## BEGIN
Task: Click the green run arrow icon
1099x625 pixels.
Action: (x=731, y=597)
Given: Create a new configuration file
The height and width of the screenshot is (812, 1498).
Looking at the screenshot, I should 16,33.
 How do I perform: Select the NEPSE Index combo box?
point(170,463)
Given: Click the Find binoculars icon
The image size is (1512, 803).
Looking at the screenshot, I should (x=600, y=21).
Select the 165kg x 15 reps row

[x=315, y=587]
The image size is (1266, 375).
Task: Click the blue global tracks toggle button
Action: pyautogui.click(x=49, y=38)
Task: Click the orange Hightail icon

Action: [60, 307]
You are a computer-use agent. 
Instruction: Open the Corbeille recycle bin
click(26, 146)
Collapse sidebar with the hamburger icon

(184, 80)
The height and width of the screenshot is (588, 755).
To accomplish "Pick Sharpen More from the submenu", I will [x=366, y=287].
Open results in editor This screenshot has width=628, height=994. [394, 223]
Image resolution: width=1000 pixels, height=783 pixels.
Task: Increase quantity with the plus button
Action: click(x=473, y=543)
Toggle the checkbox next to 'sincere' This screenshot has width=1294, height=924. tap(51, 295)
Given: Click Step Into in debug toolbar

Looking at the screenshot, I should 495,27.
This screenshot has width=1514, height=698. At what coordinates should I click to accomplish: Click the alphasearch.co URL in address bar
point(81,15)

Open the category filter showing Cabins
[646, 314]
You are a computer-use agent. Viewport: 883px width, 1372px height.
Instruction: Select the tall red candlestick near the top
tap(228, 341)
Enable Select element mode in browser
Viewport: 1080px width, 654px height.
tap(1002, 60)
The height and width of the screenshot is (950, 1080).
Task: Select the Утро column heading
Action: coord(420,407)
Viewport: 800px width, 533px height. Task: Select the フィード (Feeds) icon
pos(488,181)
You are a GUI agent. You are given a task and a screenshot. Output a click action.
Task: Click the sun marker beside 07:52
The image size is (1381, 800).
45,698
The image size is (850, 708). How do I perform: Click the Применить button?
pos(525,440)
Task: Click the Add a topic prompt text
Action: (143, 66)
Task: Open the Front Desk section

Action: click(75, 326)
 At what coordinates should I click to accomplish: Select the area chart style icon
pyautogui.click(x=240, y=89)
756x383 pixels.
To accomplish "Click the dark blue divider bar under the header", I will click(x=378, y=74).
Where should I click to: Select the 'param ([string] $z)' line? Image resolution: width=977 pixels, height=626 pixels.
## END
TO BE DONE - Return every line from the material above that includes the string "height".

RESULT BELOW -
The height and width of the screenshot is (812, 1498).
The height and width of the screenshot is (588, 755).
Open results in editor This screenshot has width=628, height=994. [394, 223]
Image resolution: width=1000 pixels, height=783 pixels.
Toggle the checkbox next to 'sincere' This screenshot has width=1294, height=924. tap(51, 295)
This screenshot has width=1514, height=698. At what coordinates should I click to accomplish: Click the alphasearch.co URL in address bar
You are a computer-use agent. Viewport: 883px width, 1372px height.
Viewport: 1080px width, 654px height.
The height and width of the screenshot is (950, 1080).
Viewport: 800px width, 533px height. Task: Select the フィード (Feeds) icon
Where should I click to: Select the 'param ([string] $z)' line? Image resolution: width=977 pixels, height=626 pixels.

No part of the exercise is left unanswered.